EXTRACT:
● ● ●

32-bit pointers with the x86-64 ISA: why not?

Asked 10/2, 2012 at 19:4 Answered 23/10, 2020 at 16:38

Solved performance pointers x86-64 32bit-64bit abi

The x86-64 instruction set adds more registers and other improvements to help streamline executable code. However, in many applications the increased pointer size is a burden. The extra, unused bytes in every pointer clog up the cache and might even overflow RAM. GCC, for example, builds with the -m32 flag, and I assume this is the reason.

It's possible to load a 32-bit value and treat it as a pointer. This doesn't necessitate extra instructions, just load/compute the 32 bits and load from the resulting address. The trick won't be portable, though, as platforms have different memory maps. On Mac OS X, the entire low 4 GiB of address space is reserved. Still, for one program I wrote, hackishly adding 0x100000000L to 32-bit "addresses" before use improved performance greatly over true 64-bit addresses, or compiling with -m32.

Is there any fundamental impediment to having a 32-bit, x86-64 platform? I suppose that supporting such a chimera would add complexity to any operating system, and anyone wanting that last 20% should just Make it Work™, but it still seems that this would be the best fit for a variety of computationally intensive programs.

Borroff answered 10/2, 2012 at 19:4 Comment(13)

● ● ●

SUPPLIED INFORMATION:

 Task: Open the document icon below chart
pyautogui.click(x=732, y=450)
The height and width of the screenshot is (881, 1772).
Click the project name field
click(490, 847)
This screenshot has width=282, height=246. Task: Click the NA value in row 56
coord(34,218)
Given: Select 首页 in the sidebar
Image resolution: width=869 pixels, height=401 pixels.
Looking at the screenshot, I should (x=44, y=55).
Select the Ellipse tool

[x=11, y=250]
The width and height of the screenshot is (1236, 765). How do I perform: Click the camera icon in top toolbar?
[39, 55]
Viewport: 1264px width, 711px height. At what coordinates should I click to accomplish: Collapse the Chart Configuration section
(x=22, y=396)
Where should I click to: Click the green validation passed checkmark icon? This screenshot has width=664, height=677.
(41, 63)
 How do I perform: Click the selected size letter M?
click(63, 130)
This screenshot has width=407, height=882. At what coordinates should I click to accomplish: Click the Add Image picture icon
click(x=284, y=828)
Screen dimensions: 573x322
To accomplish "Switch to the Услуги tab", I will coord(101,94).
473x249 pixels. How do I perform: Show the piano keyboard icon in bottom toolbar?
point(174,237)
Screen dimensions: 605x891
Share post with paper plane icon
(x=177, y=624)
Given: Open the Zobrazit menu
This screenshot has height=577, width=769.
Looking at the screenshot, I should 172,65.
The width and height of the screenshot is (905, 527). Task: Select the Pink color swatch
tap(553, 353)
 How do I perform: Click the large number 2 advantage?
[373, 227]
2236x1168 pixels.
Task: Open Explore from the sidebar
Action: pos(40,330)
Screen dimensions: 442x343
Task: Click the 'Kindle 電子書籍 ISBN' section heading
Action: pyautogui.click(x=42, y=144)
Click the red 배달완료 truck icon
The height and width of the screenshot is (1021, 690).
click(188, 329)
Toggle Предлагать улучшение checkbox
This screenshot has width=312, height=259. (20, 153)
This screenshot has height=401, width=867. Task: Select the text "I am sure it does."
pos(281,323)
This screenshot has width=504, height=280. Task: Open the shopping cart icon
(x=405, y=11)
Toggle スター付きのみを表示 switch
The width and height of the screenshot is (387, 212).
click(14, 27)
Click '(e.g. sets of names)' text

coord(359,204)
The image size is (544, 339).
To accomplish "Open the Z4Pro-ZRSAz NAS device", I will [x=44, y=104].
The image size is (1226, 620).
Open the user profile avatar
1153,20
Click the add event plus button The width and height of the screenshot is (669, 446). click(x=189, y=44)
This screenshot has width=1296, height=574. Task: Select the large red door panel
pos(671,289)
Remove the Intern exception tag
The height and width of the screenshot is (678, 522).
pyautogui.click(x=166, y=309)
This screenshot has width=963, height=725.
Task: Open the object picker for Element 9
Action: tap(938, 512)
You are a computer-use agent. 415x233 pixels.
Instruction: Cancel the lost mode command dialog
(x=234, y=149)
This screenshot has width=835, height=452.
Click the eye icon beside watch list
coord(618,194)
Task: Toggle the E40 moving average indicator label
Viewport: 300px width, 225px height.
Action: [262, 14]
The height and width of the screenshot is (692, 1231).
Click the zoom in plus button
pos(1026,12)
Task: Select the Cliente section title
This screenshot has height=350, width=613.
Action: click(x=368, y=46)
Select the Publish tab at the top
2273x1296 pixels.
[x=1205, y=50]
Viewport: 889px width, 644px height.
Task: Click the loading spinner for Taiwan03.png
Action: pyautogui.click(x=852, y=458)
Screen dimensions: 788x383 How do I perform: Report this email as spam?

● ● ●

TASK LIST:
1) List every tag attached to the thread on 32-bit pointers with the x86-64 instruction set.
2) According to the thread on 32-bit pointers with x86-64, what is reserved on Mac OS X?

ANSWERS FOR THIS EXERCISE:
1) performance, pointers, x86-64, 32bit-64bit, abi

2) The entire low 4 GiB of address space.